*** Begin section ***

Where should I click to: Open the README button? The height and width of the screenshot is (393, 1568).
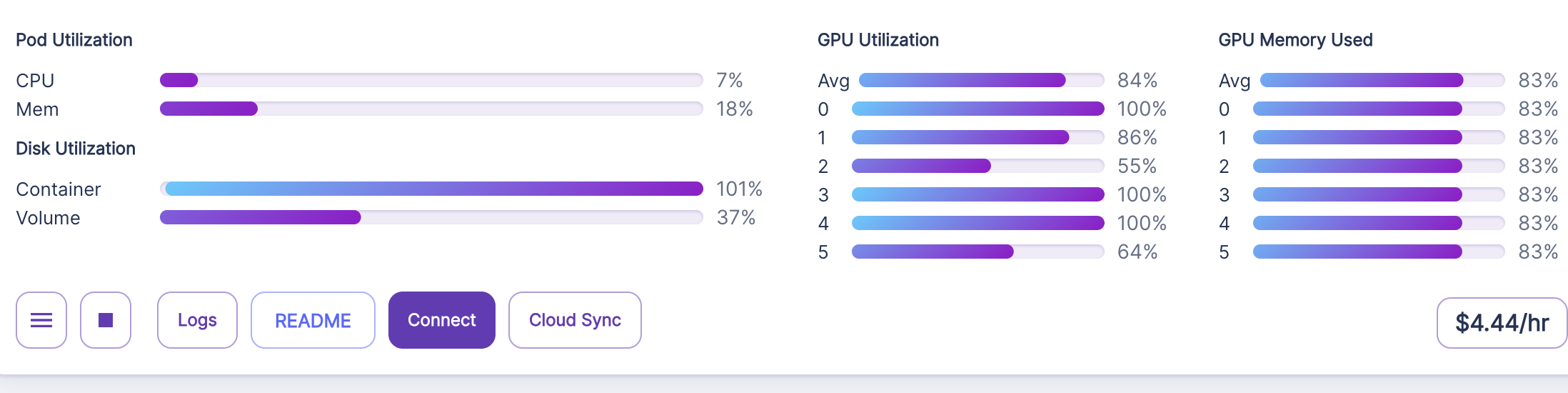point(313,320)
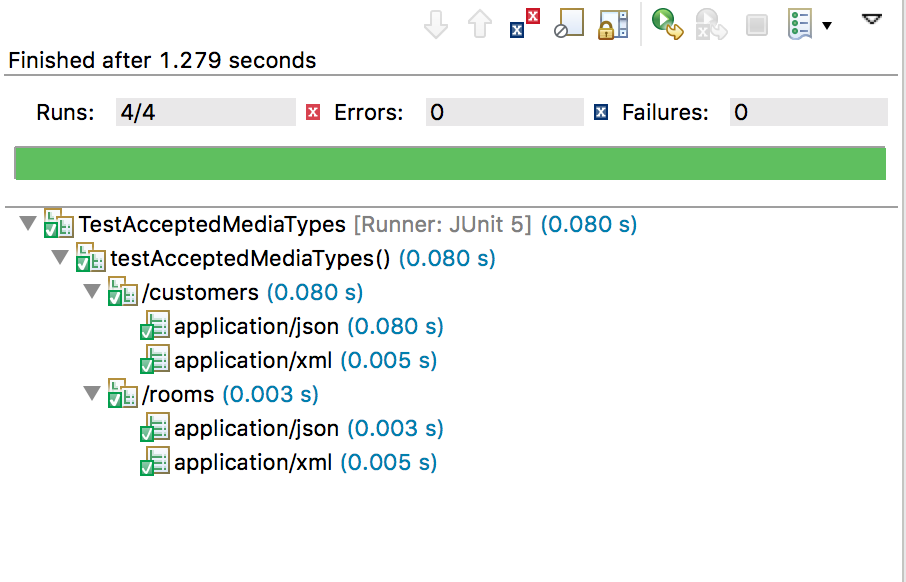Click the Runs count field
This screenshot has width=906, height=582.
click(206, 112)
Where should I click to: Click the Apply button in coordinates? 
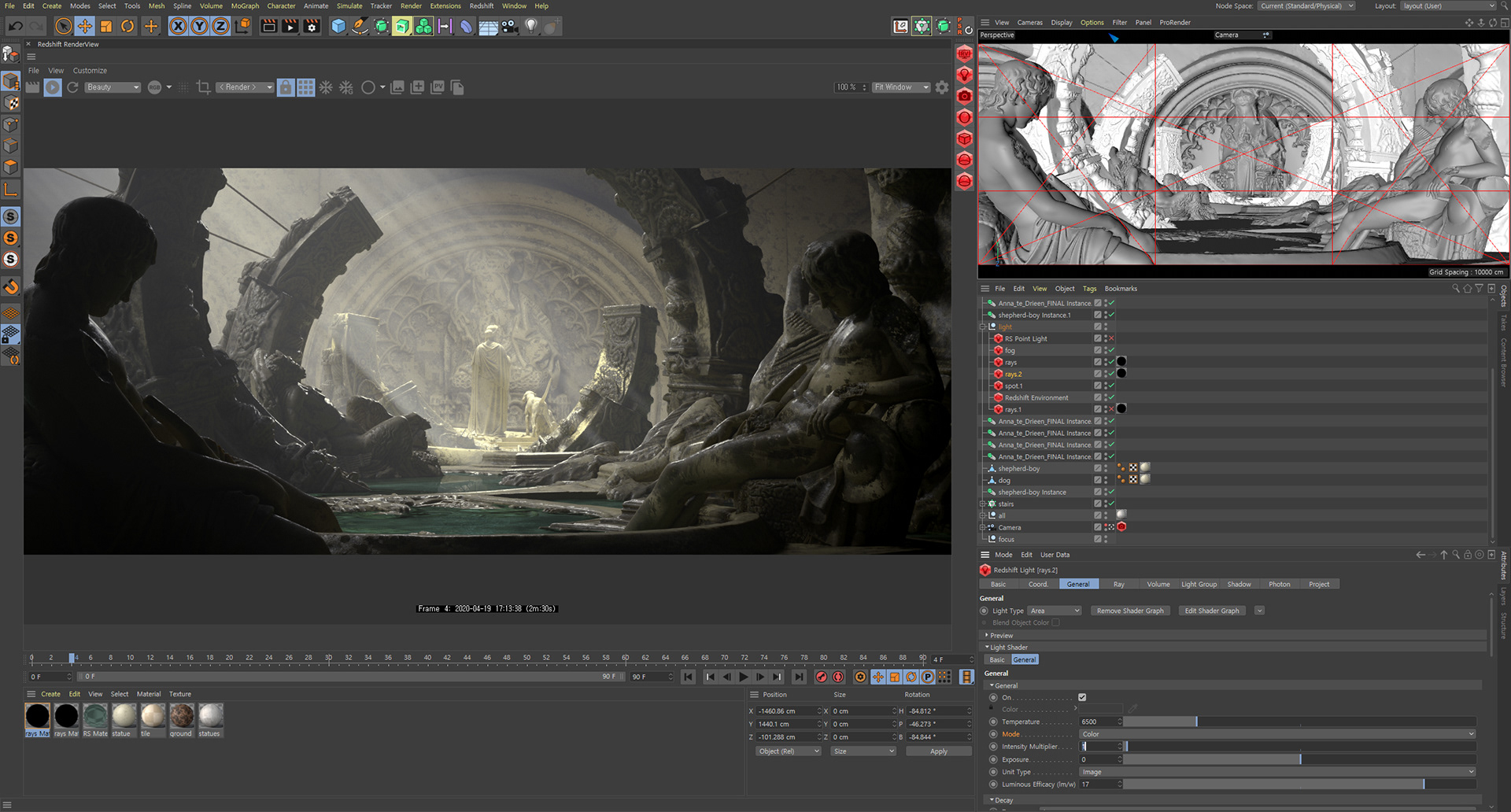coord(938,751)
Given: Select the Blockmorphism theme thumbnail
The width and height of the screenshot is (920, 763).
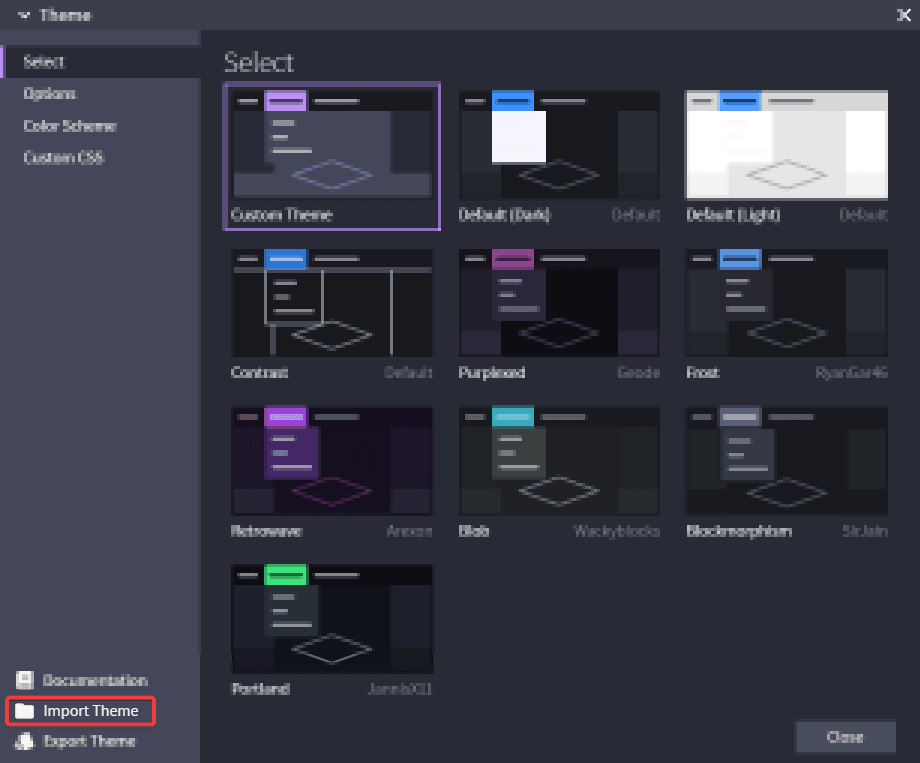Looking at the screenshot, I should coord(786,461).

*** End section ***

Restate the data above word for word, omitting every picture.

## ANSWER SECTION
Where should I click to: Open the README button? The height and width of the screenshot is (393, 1568).
point(313,320)
Click the Runs count field
This screenshot has width=906, height=582.
click(206, 112)
Where should I click to: Click the Apply button in coordinates? 
coord(938,751)
Given: Select the Blockmorphism theme thumbnail
The width and height of the screenshot is (920, 763).
Looking at the screenshot, I should coord(786,461).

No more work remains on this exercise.